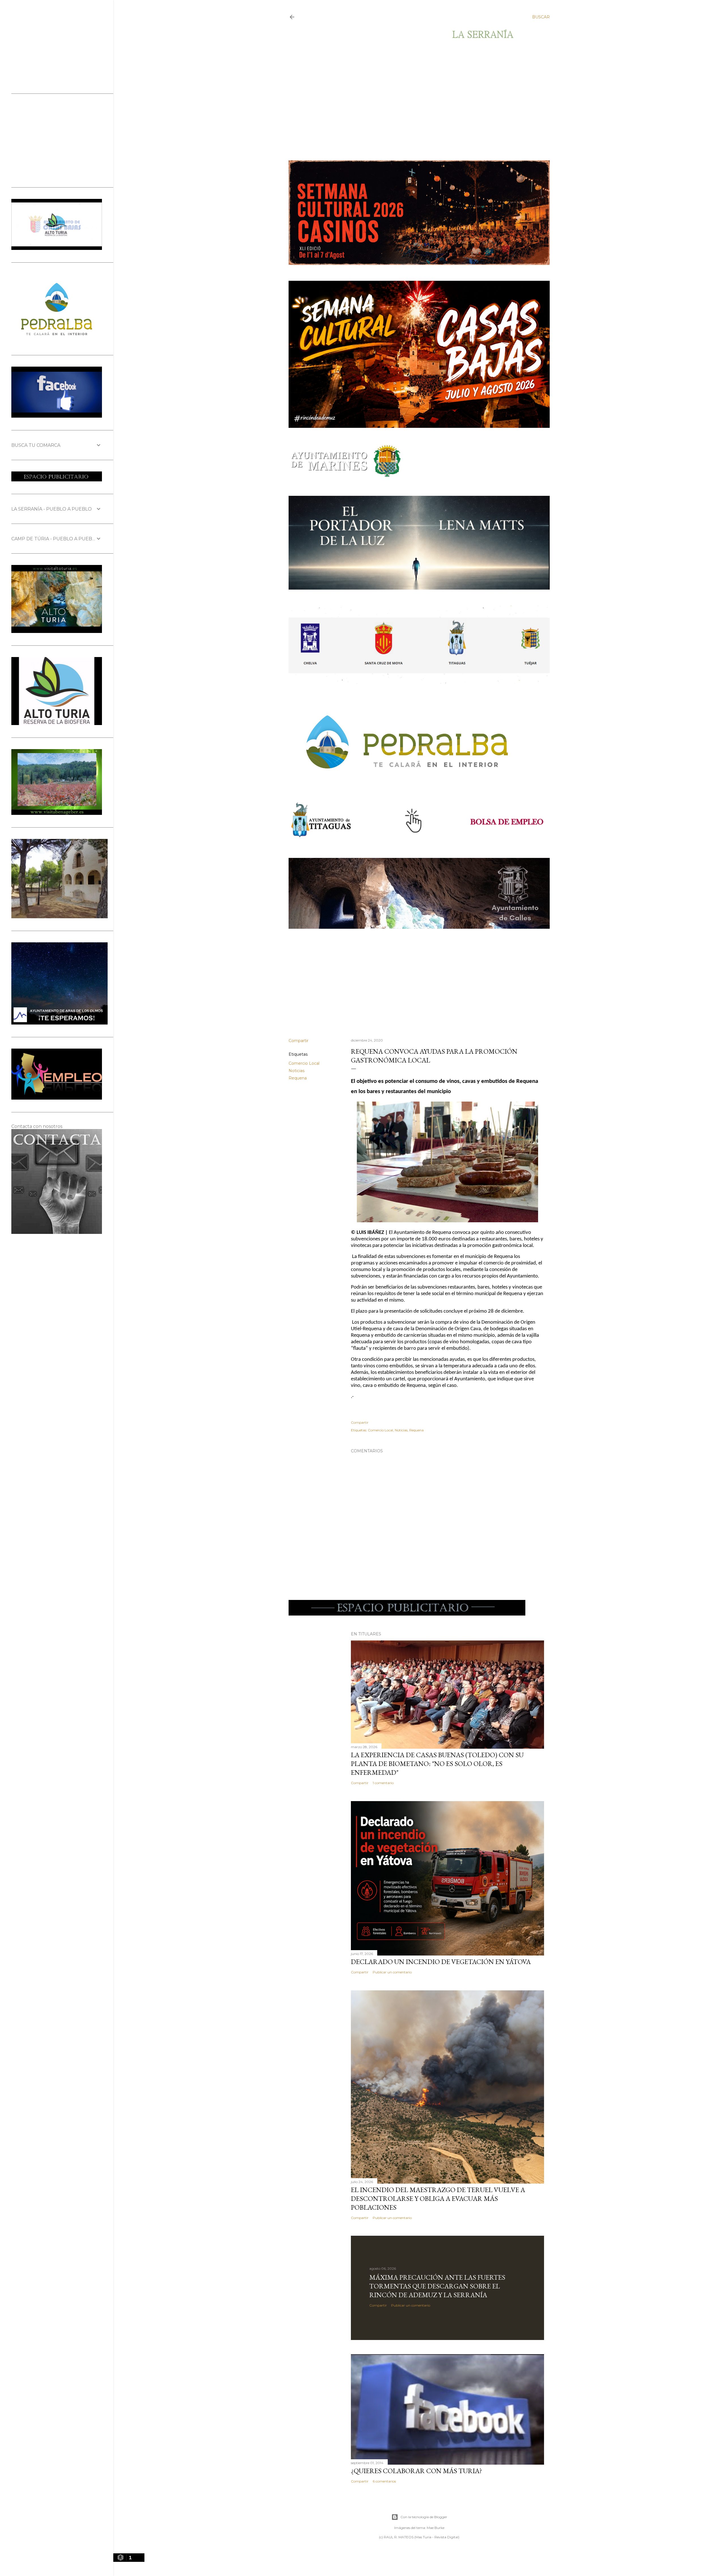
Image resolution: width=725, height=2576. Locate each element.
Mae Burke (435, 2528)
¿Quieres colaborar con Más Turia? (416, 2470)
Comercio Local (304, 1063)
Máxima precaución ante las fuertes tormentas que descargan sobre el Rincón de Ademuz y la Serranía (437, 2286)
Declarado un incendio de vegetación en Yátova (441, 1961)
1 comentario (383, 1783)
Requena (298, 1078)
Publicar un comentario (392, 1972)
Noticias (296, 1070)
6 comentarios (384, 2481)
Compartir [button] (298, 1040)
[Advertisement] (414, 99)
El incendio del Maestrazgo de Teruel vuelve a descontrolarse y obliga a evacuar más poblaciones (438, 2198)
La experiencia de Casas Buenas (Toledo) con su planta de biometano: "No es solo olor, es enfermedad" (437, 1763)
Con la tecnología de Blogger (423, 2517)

────────────────

▸ Task:
Each record above is to be written out exactly; the pictures are not.

▸ Exercise response:
Image resolution: width=725, height=2576. Locate each element.
Mae Burke (435, 2528)
¿Quieres colaborar con Más Turia? (416, 2470)
Comercio Local (304, 1063)
Máxima precaución ante las fuertes tormentas que descargan sobre el Rincón de Ademuz y la Serranía (437, 2286)
Declarado un incendio de vegetación en Yátova (441, 1961)
1 comentario (383, 1783)
Requena (298, 1078)
Publicar un comentario (392, 1972)
Noticias (296, 1070)
6 comentarios (384, 2481)
Compartir [button] (298, 1040)
[Advertisement] (414, 99)
El incendio del Maestrazgo de Teruel vuelve a descontrolarse y obliga a evacuar más poblaciones (438, 2198)
La experiencia de Casas Buenas (Toledo) con su planta de biometano: "No es solo olor, es enfermedad" (437, 1763)
Con la tecnología de Blogger (423, 2517)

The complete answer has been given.